▸ **CHECK YOUR UNDERSTANDING**:
[a] Answer these questions from the excerpt about the LEAD project, one per line:
(i) How do weather forecasting models typically run at present?
(ii) Over what span will LEAD's features be tested and rolled out?
(iii) Who is the NCSA Director quoted?
[b] Reproduce word for word the part of the excerpt about the LEAD project that opens with the words containing "The NSF Information" and closes with "is now possible.".

▸ **EXCERPT PROVIDED**:
________________________________________

The NSF Information Technology Research grant will support the Linked Environments for Atmospheric Discovery (LEAD) project to allow researchers, educators, and students to run atmospheric models and other tools in much more realistic, real-time settings than is now possible.
Currently, weather forecasting models typically run on fixed schedules over fixed regions, regardless of weather conditions. The LEAD project will develop grid computing environments for on-demand detection, simulation, and prediction of thunderstorms, tornadoes, and other destructive weather.
With LEAD, users will be able to access, manage, analyze, and display data; their desktop computers will connect them to a broad array of tools and to national databases. Dynamic orchestration tools will allow the system to automatically respond to evolving weather by ingesting data at the most crucial times.
NCSA will integrate the components of LEAD as they are developed at various institutions and is also one of five sites acting as a grid-and-Web-service testbed. The plan is for LEAD's features to be tested and rolled out in three phases over five years.
"LEAD will give weather researchers the robust, flexible cyber-infrastructure they need to better understand and better predict these destructive events," said NCSA Director Dan Reed.

________________________________________

▸ **COLLECTED DATA**:
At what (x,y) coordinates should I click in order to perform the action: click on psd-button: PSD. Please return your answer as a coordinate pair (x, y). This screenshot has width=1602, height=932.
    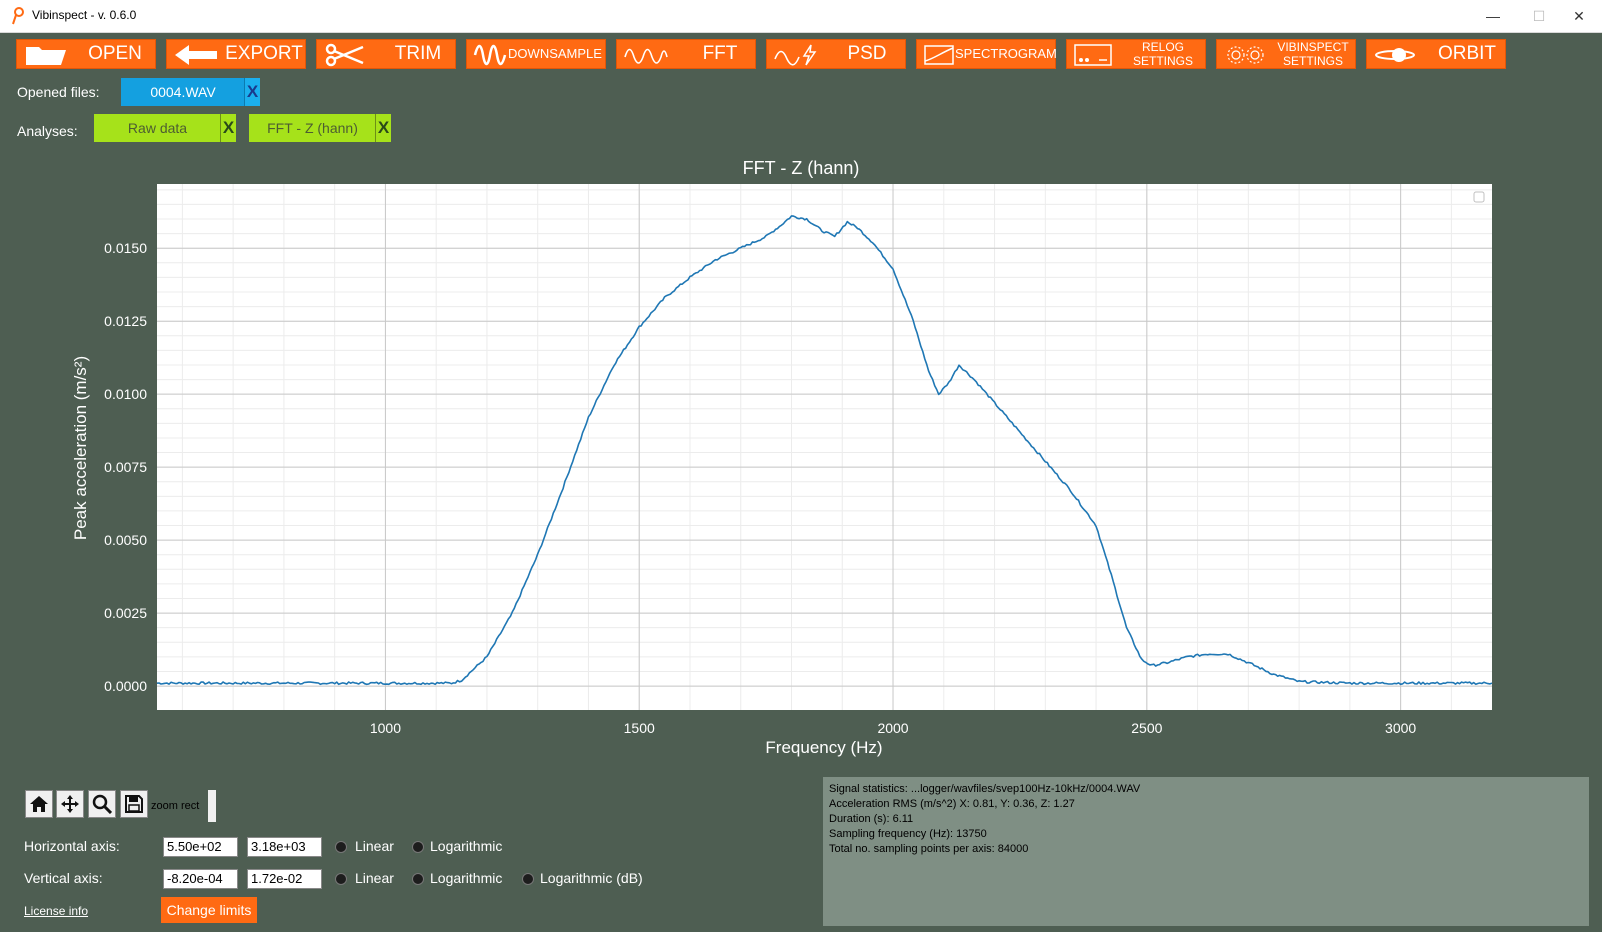
    Looking at the image, I should click on (836, 54).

________________________________________

▸ **ANSWER LIST**:
[a]
(i) On fixed schedules over fixed regions, regardless of weather conditions.
(ii) In three phases over five years.
(iii) Dan Reed.

[b]
The NSF Information Technology Research grant will support the Linked Environments for Atmospheric Discovery (LEAD) project to allow researchers, educators, and students to run atmospheric models and other tools in much more realistic, real-time settings than is now possible.